### The task
Pictures aside, write every record out again word for word.

### Supplied material

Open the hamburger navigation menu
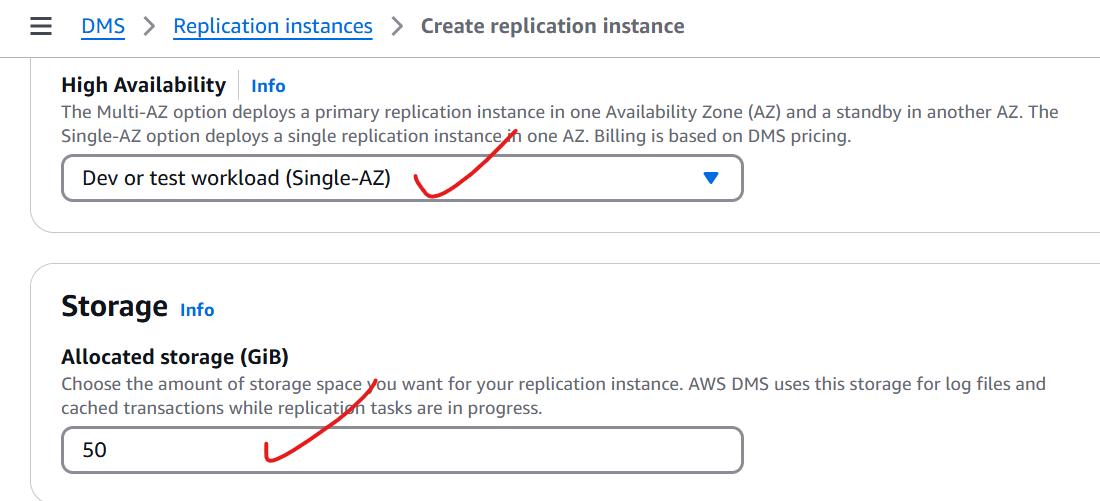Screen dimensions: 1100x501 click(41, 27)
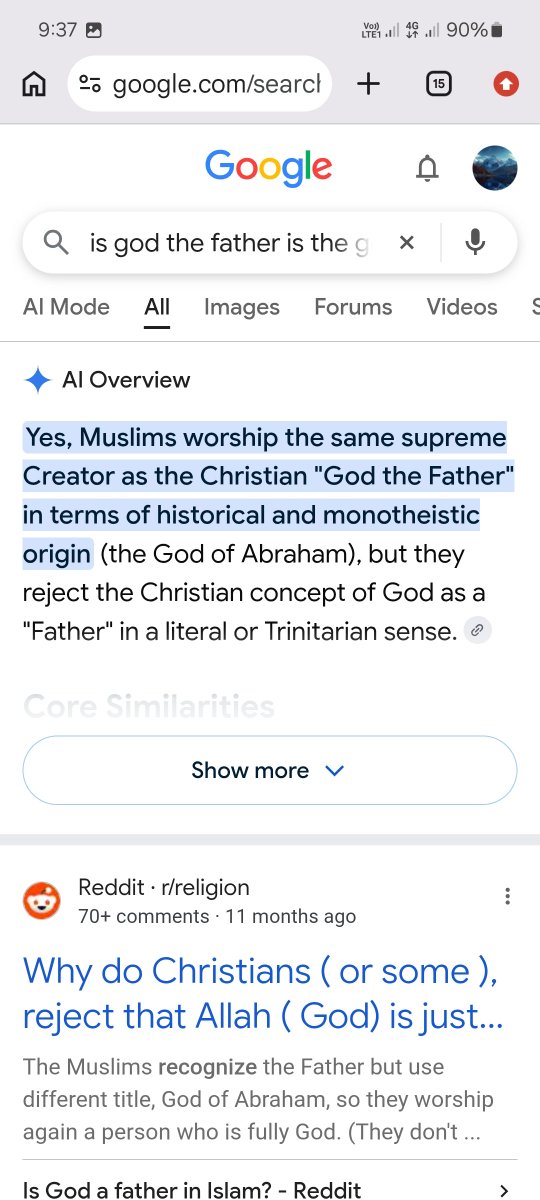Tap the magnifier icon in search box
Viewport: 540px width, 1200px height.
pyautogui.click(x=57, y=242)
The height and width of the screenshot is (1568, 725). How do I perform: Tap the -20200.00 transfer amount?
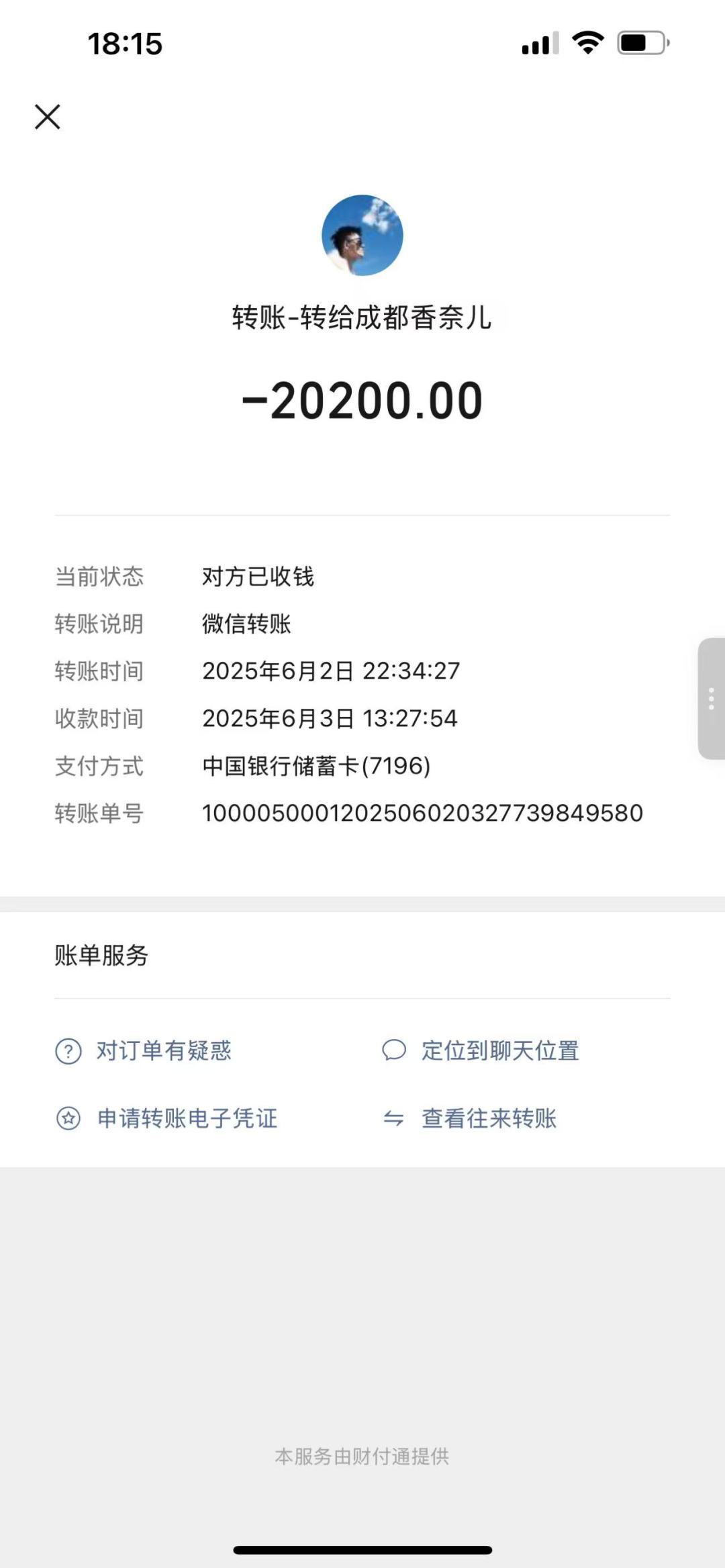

### Answer to this task
Open the hamburger navigation menu
Screen dimensions: 1100x501 click(41, 27)
Tap the magnifier icon in search box
Viewport: 540px width, 1200px height.
pyautogui.click(x=57, y=242)
The height and width of the screenshot is (1568, 725). How do I perform: Tap the -20200.00 transfer amount?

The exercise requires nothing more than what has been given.